Overview of InfoSphere Information Server on Hadoop

You can profile, validate, cleanse, transform, and integrate your big data on Hadoop, an open source framework that can manage large volumes of structured and unstructured data.

InfoSphere® Information Server provides these capabilities on Hadoop:
  • A graphical development environment that you can use to solve simple to complex data integration challenges by using prebuilt components and avoiding hand coding.
  • Scalability to manage large volumes of data across many Hadoop data nodes.
  • The design platform of InfoSphere Information Server offerings to eliminate the learning curve for the new technology of integrating and cleansing data on Hadoop.
  • The flexibility to design data transformation and data quality routines once, and then reuse those assets wherever needed by other developers.
  • Enterprise-level governance that automatically captures profiling, data validation, cleansing, transformation, and integration logic independent of its run time environment for data lineage and data dependency analysis.
  • Data locality functionality, which improves performance by starting jobs on nodes where HDFS blocks are available and moving the computation closer to where the data is.
This functionality is available with the following product offerings:
  • IBM BigIntegrate. Provides data integration features of InfoSphere Information Server.
  • IBM BigQuality. Provides data quality features of InfoSphere Information Server.
  • InfoSphere Information Server Enterprise Editions. Provides both data integration and data quality features.
For more information on the features that are included with each offering, see Components in the InfoSphere Information Server suite.
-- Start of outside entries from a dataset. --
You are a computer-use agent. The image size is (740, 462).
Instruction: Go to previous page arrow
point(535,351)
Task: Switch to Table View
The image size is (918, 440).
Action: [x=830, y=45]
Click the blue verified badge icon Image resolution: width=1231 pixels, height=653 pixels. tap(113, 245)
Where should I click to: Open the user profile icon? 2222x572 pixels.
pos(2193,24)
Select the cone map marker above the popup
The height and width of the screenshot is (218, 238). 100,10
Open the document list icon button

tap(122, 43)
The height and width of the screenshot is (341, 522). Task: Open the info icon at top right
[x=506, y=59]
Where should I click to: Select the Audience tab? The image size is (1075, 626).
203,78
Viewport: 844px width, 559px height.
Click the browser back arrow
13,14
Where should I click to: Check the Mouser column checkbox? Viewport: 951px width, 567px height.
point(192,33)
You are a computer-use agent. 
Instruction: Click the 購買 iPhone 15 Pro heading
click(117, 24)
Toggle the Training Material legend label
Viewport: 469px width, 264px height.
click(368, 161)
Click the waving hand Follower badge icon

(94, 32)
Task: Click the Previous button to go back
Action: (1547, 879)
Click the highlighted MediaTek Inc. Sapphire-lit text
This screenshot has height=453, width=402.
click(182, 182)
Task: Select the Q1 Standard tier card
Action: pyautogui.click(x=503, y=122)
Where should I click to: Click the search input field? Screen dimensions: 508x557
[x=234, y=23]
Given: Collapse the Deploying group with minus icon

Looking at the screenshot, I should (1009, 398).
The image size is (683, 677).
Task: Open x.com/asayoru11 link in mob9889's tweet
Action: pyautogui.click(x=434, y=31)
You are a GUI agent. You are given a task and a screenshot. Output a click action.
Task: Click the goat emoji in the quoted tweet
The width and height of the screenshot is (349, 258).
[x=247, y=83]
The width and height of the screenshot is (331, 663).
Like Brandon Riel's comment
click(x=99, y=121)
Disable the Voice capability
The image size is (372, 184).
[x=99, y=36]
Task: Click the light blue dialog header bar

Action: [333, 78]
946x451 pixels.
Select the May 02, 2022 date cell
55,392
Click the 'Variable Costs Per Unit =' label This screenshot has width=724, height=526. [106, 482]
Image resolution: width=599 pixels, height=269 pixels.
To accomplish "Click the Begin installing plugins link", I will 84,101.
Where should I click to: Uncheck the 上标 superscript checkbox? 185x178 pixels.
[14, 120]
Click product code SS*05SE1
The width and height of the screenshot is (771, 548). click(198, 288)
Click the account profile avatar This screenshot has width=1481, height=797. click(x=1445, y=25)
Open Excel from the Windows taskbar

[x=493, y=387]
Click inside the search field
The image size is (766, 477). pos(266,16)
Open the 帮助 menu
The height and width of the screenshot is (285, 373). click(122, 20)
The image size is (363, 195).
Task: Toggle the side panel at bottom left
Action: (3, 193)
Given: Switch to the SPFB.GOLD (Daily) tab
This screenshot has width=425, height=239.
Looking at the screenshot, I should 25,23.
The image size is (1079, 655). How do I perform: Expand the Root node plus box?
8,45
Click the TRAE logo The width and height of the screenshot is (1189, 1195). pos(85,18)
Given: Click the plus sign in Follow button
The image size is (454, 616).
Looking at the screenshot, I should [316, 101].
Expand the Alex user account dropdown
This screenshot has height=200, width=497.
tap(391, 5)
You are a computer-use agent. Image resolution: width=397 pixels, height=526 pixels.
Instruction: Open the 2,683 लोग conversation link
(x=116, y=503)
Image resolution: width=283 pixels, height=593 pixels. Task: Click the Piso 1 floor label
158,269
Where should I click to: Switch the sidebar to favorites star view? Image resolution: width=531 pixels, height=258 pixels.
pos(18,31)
If you are already familiar with InfoSphere Information Server, you can continue working with the tools that you know, like IBM® InfoSphere DataStage® and QualityStage® Designer. And you can run your jobs on Hadoop.

To use the functionality on Hadoop, you install the engine tier on a Hadoop edge node in a Hadoop cluster. You can instead install on a full node, but an edge node provides better performance. You configure the product to send jobs to the InfoSphere Information Server engine tier in Hadoop so that the jobs that you create with these tools run on the Hadoop cluster.

The following figure illustrates how the engine tier node communicates with YARN to run a job on the compute nodes on a Hadoop cluster. Open source Apache Hadoop YARN is the framework for job scheduling and cluster resource management.
Figure 1. Work flow on a Hadoop cluster
The figure shows the InfoSphere Information Server work flow.
These steps show how jobs are processed on Hadoop:
Step 1
The conductor process manages the section leader and player processes that run on the InfoSphere Information Server engine. The conductor process on the engine tier receives a job run request for an InfoSphere DataStage, InfoSphere QualityStage job. This job might be generated from an InfoSphere Information Analyzer analysis.
Step 2
The conductor connects to the YARN client, which assigns an Application Master to the job from the available pool of Application Masters it maintains. If an Application Master is not available in the pool the client will start a new one for this job. The conductor connects to the Application Master and sends the details about the resources that are required for running the job.
Step 3
The Application Master requests resources from the Yarn resource manager. The jobs processes run in a YARN container, with each container running a section leader and players. The YARN container designates resource requirements such as CPU and memory. When the resources are allocated, the conductor sends the process commands for the section leader to the Application Master, which starts those commands on the allocated resources.